Two of the most beautiful passages of War and Peace happen when Prince Andrew is wounded in different battles. He has clarity in these moments about others and himself, feeling compassion and love instead of his usual contempt and ambition. Fame reveals itself as the small thing it is. He remembers how it felt to be a child.
I think of these scenes, and they remind me of the goal: to experience life in a more welcoming, childlike way. If I did, I could enjoy warmth, comfort, compassion, companionship, and love more easily. There would be no room for grudges or worries. A child trusts; a child seeks joy; a child accepts the gifts around him as reality.
In another War and Peace passage, Pierre, the restless seeker, realizes,
God is here and everywhere… He felt like a man who after straining his eyes to see into the far distance finds what he sought at his very feet. All his life he had looked over the heads of men around him, when he should have merely looked in front of him without straining his eyes.
-War and Peace, ch XII
I sat in a concert about a month ago I had a War and Peace moment. It was neither sought-for nor earned; I was actually tired and a little frustrated that I couldn’t find a good seat. During the long concert, I looked around me at the families who had come to support their children. I felt how they loved each other. I smiled at the grandmother who hugged her tough son and grandchildren. I noticed a middle school aged boy sitting alone, holding a bouquet of flowers carefully in his hands during the whole concert. I strained to watch him give the gift after the concert, but lost him in the crowd. He was love. I loved him. He loved someone enough to sit alone and bring her flowers. I was love. I could see beyond my usual categorization of people and just see their goodness. This was a welcome rest. This was happiness.
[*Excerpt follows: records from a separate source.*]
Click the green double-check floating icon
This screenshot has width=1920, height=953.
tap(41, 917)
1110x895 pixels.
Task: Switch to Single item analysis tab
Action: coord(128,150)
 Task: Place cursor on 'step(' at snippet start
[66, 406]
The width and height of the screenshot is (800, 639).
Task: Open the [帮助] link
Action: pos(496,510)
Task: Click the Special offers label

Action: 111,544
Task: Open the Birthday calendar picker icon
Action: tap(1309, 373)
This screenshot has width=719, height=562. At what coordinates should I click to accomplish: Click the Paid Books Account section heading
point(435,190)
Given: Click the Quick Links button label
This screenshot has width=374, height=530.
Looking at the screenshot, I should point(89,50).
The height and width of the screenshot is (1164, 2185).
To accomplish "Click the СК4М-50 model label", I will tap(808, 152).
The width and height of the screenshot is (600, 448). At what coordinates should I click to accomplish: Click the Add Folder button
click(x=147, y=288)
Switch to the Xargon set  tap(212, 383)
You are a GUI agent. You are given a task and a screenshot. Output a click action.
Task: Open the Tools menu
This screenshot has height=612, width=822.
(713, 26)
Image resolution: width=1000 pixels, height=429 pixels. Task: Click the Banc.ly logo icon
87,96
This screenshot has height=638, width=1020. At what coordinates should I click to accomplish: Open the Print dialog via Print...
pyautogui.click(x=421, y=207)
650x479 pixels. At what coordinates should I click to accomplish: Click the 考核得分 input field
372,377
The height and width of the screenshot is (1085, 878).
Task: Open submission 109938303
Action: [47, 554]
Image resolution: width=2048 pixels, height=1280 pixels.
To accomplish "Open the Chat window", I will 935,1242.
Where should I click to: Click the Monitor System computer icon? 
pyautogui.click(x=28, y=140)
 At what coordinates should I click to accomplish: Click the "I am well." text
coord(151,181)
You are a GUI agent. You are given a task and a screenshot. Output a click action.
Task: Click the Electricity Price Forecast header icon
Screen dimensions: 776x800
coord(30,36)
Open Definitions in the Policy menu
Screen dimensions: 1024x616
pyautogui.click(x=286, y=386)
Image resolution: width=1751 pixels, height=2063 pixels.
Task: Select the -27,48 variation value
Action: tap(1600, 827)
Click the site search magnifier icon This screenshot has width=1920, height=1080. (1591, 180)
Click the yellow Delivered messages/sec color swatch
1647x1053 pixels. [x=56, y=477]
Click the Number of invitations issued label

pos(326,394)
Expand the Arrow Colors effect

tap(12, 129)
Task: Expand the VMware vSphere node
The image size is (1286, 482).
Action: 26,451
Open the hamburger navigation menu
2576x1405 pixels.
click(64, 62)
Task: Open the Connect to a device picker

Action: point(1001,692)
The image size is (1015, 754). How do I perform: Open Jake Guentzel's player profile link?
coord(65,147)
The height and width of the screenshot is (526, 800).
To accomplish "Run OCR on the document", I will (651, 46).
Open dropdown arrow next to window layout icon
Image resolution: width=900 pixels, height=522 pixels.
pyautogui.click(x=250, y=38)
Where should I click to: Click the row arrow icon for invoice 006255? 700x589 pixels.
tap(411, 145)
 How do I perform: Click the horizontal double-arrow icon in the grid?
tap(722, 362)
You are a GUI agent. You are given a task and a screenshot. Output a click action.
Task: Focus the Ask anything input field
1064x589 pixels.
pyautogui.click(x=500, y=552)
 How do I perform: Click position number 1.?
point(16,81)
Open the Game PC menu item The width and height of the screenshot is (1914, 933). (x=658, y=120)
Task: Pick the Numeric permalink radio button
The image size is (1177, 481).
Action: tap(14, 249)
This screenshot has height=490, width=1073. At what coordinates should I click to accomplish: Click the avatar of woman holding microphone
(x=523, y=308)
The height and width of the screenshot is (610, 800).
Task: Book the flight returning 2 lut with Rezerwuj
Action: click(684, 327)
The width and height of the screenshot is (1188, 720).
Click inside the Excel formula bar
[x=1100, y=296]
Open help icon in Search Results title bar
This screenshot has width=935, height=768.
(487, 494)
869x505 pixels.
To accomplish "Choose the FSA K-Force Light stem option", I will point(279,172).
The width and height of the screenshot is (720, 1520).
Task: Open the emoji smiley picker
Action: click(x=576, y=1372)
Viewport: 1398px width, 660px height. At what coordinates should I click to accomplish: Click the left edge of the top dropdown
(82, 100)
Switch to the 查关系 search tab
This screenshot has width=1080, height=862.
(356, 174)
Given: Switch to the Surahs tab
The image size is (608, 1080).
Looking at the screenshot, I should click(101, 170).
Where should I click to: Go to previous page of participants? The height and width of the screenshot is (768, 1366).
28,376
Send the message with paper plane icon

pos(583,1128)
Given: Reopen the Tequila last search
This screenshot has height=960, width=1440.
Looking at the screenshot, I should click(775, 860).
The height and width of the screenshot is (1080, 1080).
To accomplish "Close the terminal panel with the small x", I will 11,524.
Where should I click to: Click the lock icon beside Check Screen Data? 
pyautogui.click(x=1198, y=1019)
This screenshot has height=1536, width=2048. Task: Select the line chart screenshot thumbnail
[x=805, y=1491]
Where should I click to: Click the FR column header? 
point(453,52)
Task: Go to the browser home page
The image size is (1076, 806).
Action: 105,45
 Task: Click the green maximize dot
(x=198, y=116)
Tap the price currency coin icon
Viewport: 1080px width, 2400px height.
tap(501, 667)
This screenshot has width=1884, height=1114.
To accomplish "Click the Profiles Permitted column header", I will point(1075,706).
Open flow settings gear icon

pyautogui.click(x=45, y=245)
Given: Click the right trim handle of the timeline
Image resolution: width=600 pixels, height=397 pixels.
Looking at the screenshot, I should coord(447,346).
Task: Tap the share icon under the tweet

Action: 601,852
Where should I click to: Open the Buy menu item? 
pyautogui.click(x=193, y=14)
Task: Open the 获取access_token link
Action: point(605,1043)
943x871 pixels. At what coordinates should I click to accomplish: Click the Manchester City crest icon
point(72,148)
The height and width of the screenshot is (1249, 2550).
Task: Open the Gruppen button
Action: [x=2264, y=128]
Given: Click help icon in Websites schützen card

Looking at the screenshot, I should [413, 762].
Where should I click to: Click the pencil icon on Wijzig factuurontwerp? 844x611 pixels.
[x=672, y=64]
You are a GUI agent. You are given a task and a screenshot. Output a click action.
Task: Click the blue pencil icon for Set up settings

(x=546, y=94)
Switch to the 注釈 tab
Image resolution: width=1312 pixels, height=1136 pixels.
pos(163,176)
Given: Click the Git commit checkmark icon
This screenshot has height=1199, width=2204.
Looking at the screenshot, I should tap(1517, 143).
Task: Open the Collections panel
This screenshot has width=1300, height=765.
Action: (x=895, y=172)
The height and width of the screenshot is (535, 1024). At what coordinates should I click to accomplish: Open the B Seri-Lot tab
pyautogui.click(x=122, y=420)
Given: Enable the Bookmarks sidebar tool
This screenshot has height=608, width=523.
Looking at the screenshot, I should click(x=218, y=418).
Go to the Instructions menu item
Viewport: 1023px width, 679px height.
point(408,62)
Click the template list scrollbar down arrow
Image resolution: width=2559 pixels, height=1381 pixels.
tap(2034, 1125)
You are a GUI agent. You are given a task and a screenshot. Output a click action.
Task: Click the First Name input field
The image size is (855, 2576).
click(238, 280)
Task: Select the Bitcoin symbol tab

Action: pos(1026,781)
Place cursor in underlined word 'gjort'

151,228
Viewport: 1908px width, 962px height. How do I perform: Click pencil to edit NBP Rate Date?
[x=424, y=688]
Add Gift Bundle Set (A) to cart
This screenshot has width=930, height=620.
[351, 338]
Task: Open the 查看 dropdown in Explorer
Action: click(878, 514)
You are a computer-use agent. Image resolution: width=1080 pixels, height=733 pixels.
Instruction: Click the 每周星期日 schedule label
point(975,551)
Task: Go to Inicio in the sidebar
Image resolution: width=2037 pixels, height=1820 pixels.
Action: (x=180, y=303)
These moments of pure love are rare, so I am writing it to remind myself it’s always there. I just need to develop a capacity to receive it when it is revealed to me.
“I was then wiser and had more insight than at any other time, and understood all that is worth understanding in life. because…because I was happy.”
Pierre’s insanity consisted in not waiting, as he used to do, to discover personal attributes which he termed “good qualities” in people before loving them; his heart was now overflowing with love, and by loving people without cause he discovered indubitable causes for loving them.